The point about the 10-year gap was to ascertain whether all those bra- burning feminists of the Sixties who have now become mothers-in-law themselves are adopting a more tolerant attitude to their independent career-minded daughters-in-law. Theoretically, you see, Mrs Beckham shouldn't mind if David's tea, piping hot, doesn't appear sharp on the table at six because she knows that poor Victoria has been hard at it all day filming the new Spice Girls video.

But Mrs Beckham does mind. David's a hard-working lad, she mutters, and deserves his tea on time when he gets home. And while we're on the subject of tea, adds Mrs Beckham, throwing a baleful look at the grilled goats cheese and onion marmalade on a bed of rocket that Victoria has laid out, how David used to love the meat pastie, mash and carrots she used to cook him. Any more of that rubbish and he'll fade away.

Mrs Hague feels the same about William's shirts. Call that collar ironed. Ffion's a nice enough girl, and she wouldn't have a thing said against her, but if she took the pride in William's appearance his mother always did, the Tories wouldn't be in the powerless state they are.

We mothers don't need Dr Apter to prove to us that sons are special.
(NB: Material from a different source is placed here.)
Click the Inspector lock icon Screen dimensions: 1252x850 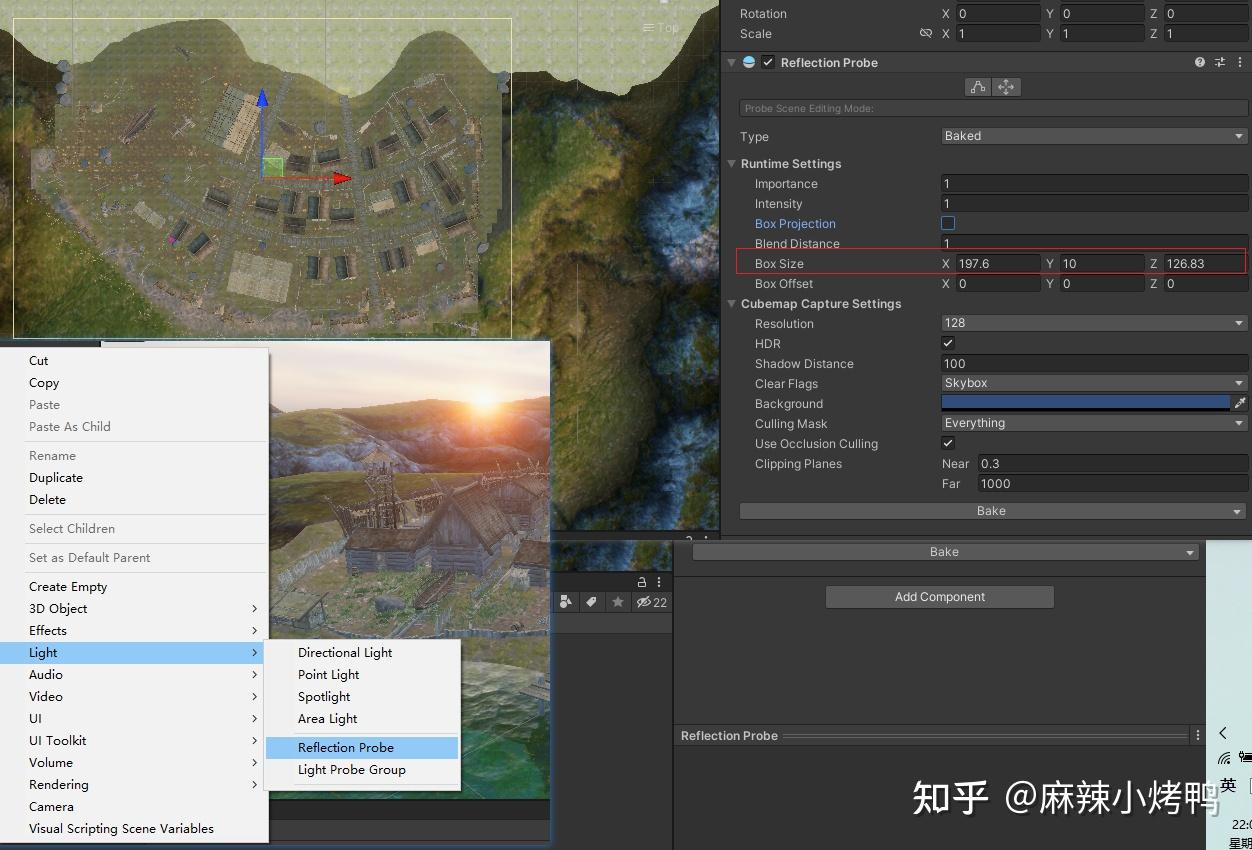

Besides, DH Lawrence has already done so and rather more romantically. I love my sons and my daughters equally but I feel more protective about my sons because I know, as all mothers know, that they aren't as capable of looking after themselves as girls. They need a good woman to do it for them. There's the rub. No woman is good enough for a son and, if she is, her mother-in-law will call her a control freak and hate her all the more.
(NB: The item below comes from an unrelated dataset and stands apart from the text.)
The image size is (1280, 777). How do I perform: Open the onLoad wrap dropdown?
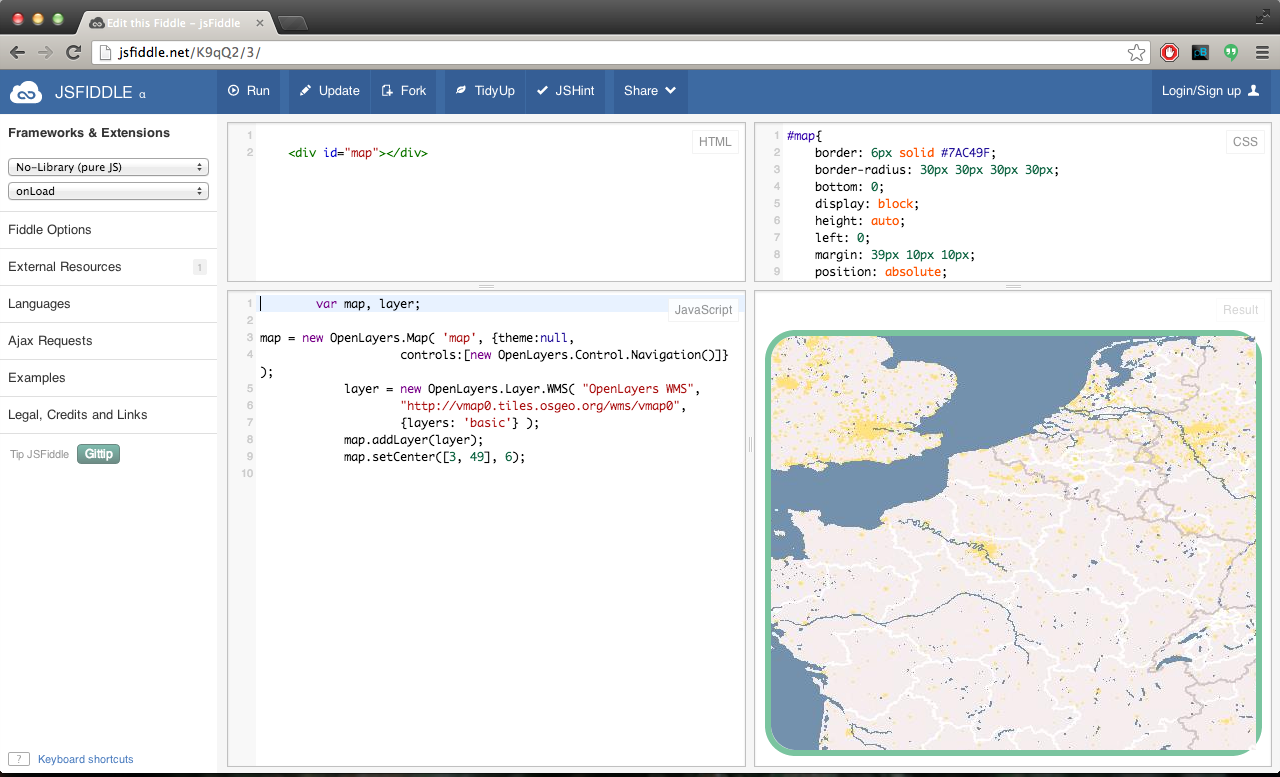107,190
Behind every successful man, they say, stands an astonished mother-in- law and behind every successful woman there stands a disapproving mother- in-law because if Cherie's working 18 hours a day who, for heaven's sake, is looking after Tony and the children. If Dr Apter was really in search of a weighty Confucian truism to back up her research into the relationship between mothers and their sons' wives I could have faxed her that old Christmas cracker motto that goes - "A daughter is yours for the rest of her life but a son is yours till he marries a wife." Basically we just don't want to let them go.